No homem recria-se um estado semelhante que lhe vai permitir vivenciar-se como pai daquela criança e sentir que ela é verdadeiramente o seu filho, que o ajuda a descobrir-se pronto a assumir-se como agente participante e ativo para com ela. Para a mulher, a vinculação ao filho pode ser mais fácil, pois o bebé cresce dentro dela, enquanto o homem só o pode fazer ao nível do imaginário. A mãe tem aqui uma influência importante nesta relação pai-bebé incentivando o pai a participar de forma mais próxima durante a gravidez e mais tarde não impedindo competitivamente o acesso ao filho, isto é, “permitindo ao pai ser pai” como chama a atenção Teresa Ferreira, psiquiatra e psicanalista. Tanto os pais que esperam um filho como aqueles que cuidam dele têm de aperceber-se da força e da ambivalência dos sentimentos que acompanham a gravidez, próprios de um processo de ajustamento (ver caixa).
Após o nascimento
Os investigadores asseguram que a competência e a autoconfiança como pais não são talentos inerentes das mulheres, sendo antes adquiridas no envolvimento de ambos os pais durante a gravidez que se traduz numa maior disponibilidade para perceber os sinais precoces do bebé com implicações no envolvimento na vida desse bebé. Não há pais perfeitos e, se os houvesse, seriam maus para o bebé, pois uma certa margem de frustração é necessária para o desenvolvimento das capacidades do bebé como ser diferenciado. O que há são, como elucidou Winnicott, pais suficientemente bons que, assumindo as suas limitações, funcionam de forma empática na sua relação com o bebé, isto é, suficientemente sintonizados e flexíveis para responder adequadamente às necessidades do bebé e proceder a correções e reparações quando os desencontros ocorrem. Depois da gravidez os pais não podem mais estar delimitados em si mesmos, uma vez que há um ser que depende e conta com eles.
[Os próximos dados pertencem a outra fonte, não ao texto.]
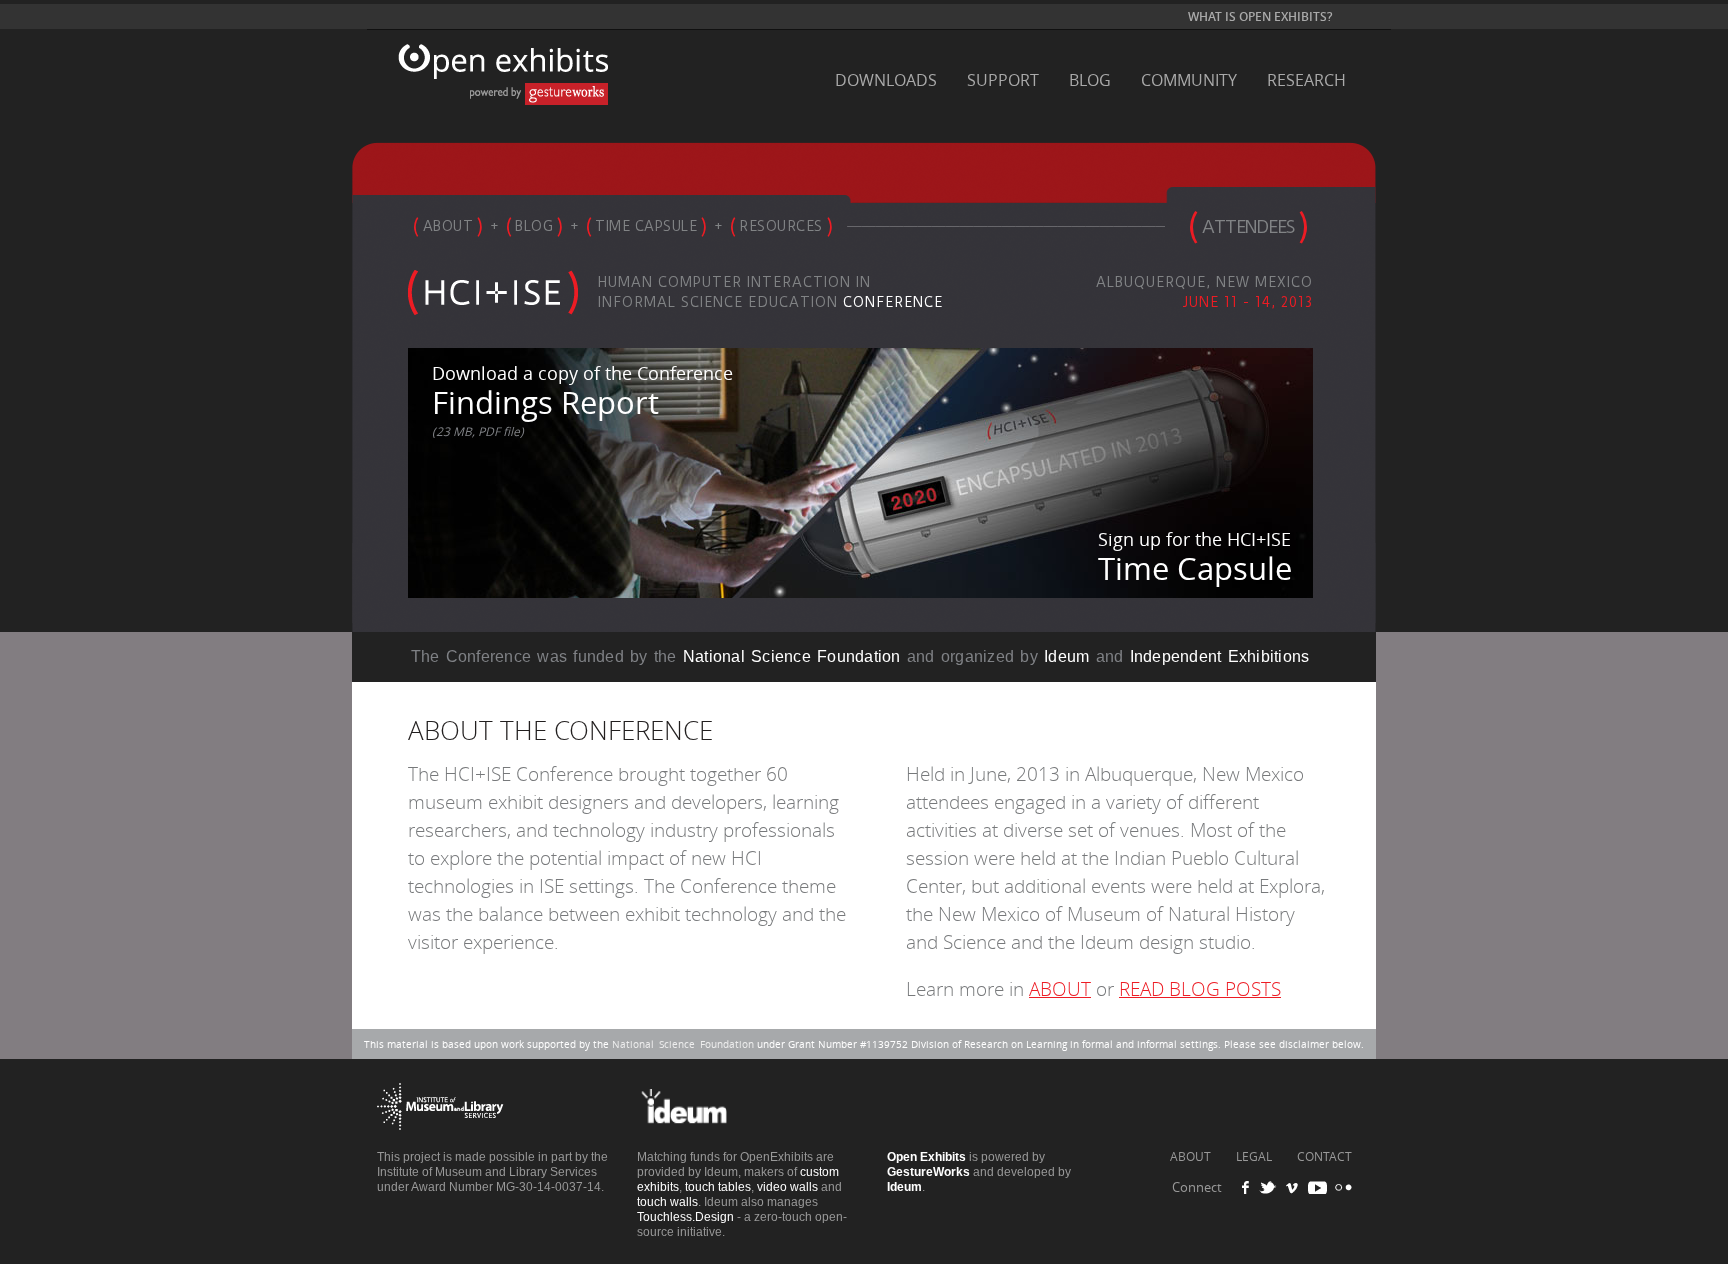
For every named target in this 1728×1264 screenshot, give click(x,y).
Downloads (886, 80)
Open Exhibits (498, 84)
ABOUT (1060, 989)
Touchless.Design (685, 1217)
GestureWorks (928, 1172)
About (448, 226)
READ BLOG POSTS (1200, 989)
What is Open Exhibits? (1260, 17)
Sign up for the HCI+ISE (1195, 558)
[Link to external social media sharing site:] (1341, 1187)
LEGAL (1254, 1157)
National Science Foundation (792, 656)
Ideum (1066, 656)
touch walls (667, 1202)
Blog (1090, 80)
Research (1306, 80)
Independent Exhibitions (1220, 656)
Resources (781, 226)
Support (1003, 80)
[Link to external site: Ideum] (700, 1144)
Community (1189, 80)
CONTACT (1324, 1157)
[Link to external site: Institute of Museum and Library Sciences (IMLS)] (440, 1144)
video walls (787, 1187)
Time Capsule (646, 226)
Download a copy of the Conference (582, 401)
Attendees (1248, 226)
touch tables (718, 1187)
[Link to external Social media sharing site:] (1274, 1187)
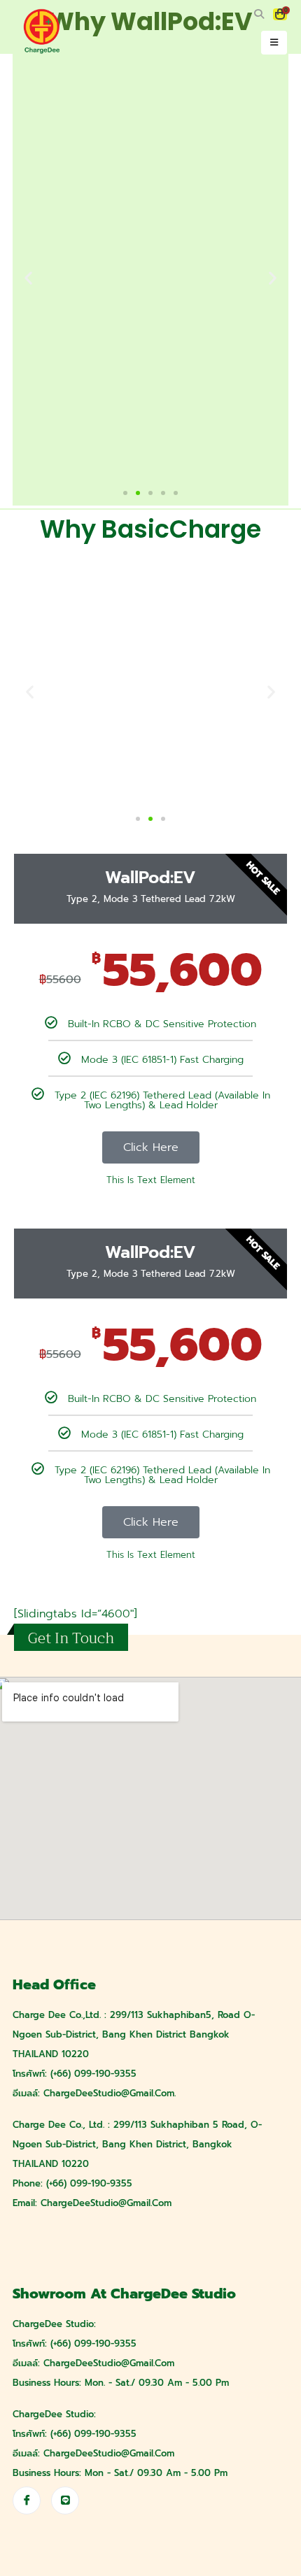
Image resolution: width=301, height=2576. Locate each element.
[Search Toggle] (259, 14)
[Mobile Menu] (274, 43)
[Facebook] (27, 2500)
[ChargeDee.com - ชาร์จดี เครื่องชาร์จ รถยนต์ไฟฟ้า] (42, 31)
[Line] (65, 2500)
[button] (125, 493)
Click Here (150, 1147)
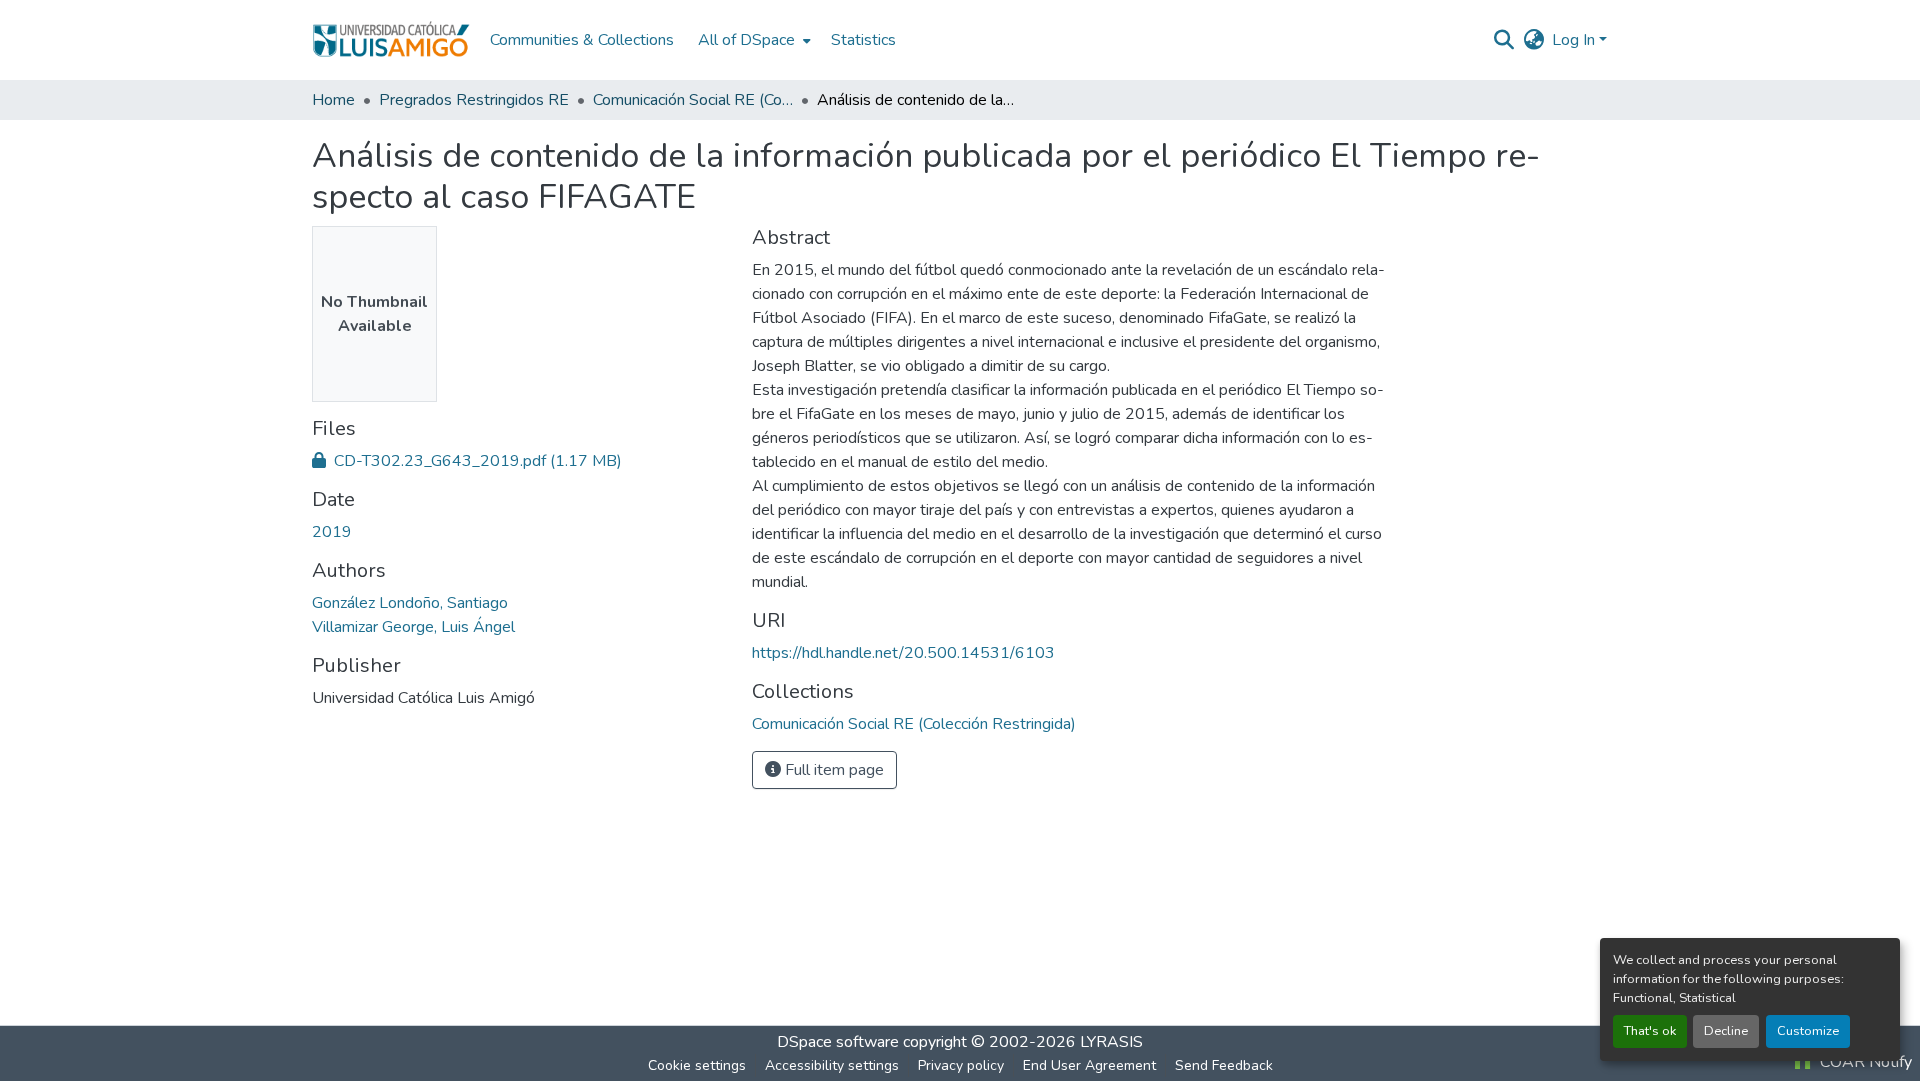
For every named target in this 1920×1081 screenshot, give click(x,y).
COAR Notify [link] (1864, 1062)
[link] (520, 461)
A negociação da divisão do trabalho doméstico e de prestação de cuidados através de uma comunicação aberta sobre as necessidades sentidas e sensibilidade às necessidades do outro e da partilha de experiências, dúvidas e ansiedades implica, segundo as especialistas Cristina Canavarro e Anabela Pedrosa, uma flexibilização da aliança conjugal para formar uma aliança parental.
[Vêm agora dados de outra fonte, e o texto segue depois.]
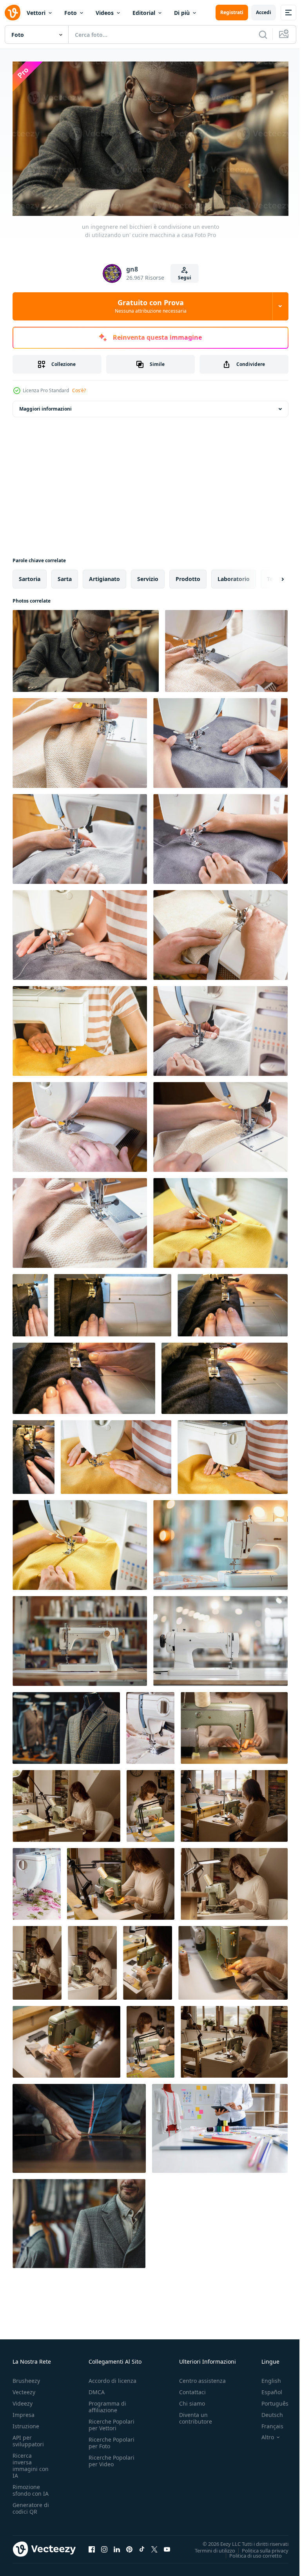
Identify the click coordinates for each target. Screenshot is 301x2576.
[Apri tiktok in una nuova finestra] (142, 2546)
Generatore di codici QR (31, 2505)
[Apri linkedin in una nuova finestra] (117, 2546)
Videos (105, 12)
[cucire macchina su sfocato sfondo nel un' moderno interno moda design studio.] (220, 1541)
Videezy (23, 2400)
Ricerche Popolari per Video (111, 2458)
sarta (65, 575)
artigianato (104, 575)
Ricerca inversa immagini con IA (31, 2462)
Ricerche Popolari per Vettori (111, 2422)
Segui (184, 277)
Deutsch (266, 2411)
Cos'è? (79, 390)
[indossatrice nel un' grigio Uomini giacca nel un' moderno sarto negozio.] (66, 1724)
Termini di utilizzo (209, 2547)
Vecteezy (24, 2389)
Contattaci (192, 2389)
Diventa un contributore (195, 2415)
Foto (70, 12)
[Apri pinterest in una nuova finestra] (129, 2546)
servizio (147, 575)
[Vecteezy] (12, 12)
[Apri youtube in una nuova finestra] (167, 2546)
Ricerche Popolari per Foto (111, 2440)
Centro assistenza (202, 2377)
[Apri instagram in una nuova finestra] (104, 2546)
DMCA (97, 2389)
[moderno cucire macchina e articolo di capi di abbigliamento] (150, 1724)
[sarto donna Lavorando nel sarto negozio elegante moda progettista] (220, 2124)
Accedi (263, 12)
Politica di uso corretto (249, 2552)
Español (266, 2389)
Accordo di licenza (112, 2377)
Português (269, 2400)
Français (266, 2423)
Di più (182, 12)
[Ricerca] (263, 34)
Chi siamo (192, 2400)
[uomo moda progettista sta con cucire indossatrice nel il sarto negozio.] (79, 2220)
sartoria (29, 575)
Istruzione (26, 2423)
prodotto (188, 575)
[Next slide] (270, 575)
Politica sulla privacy (259, 2547)
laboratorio (234, 575)
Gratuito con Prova (151, 306)
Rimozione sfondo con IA (31, 2487)
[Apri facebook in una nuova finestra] (92, 2546)
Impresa (23, 2411)
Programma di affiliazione (107, 2404)
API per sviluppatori (28, 2438)
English (265, 2377)
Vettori (36, 12)
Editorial (143, 12)
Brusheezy (26, 2377)
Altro (262, 2434)
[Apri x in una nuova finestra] (154, 2546)
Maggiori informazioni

A gestão do trabalho fora de casa da mulher e do homem ou de uma carreira é complicada, geralmente o equilíbrio mantém-se ao lado do bebé, mas um nascimento anuncia uma longa e complexa série de compromissos, tanto para os pais como para o filho. Socialmente os pais passam a ser vistos com outros olhos e sobre eles recaiem novas expectativas, difíceis de contornar. Assumem um novo papel na sua família de origem e “uma posição giratória na sucessão de gerações”, citando Stern e Bru- chweiller-Stern, especialistas em desenvolvi- mento infantil. Depois de uma gravidez, a família já não é a mesma.
Saiba mais
Tarefas de desenvolvimento na transição da parentalidade:
- Adaptação à “notícia” da gravidez.
- Reavaliar e reestruturar a relação com os pais.
- Reavaliar e reestruturar a relação com o cônjuge.
- Reavaliar e reestruturar a sua própria identidade.
- Construir de uma relação com a criança enquanto pessoa separada.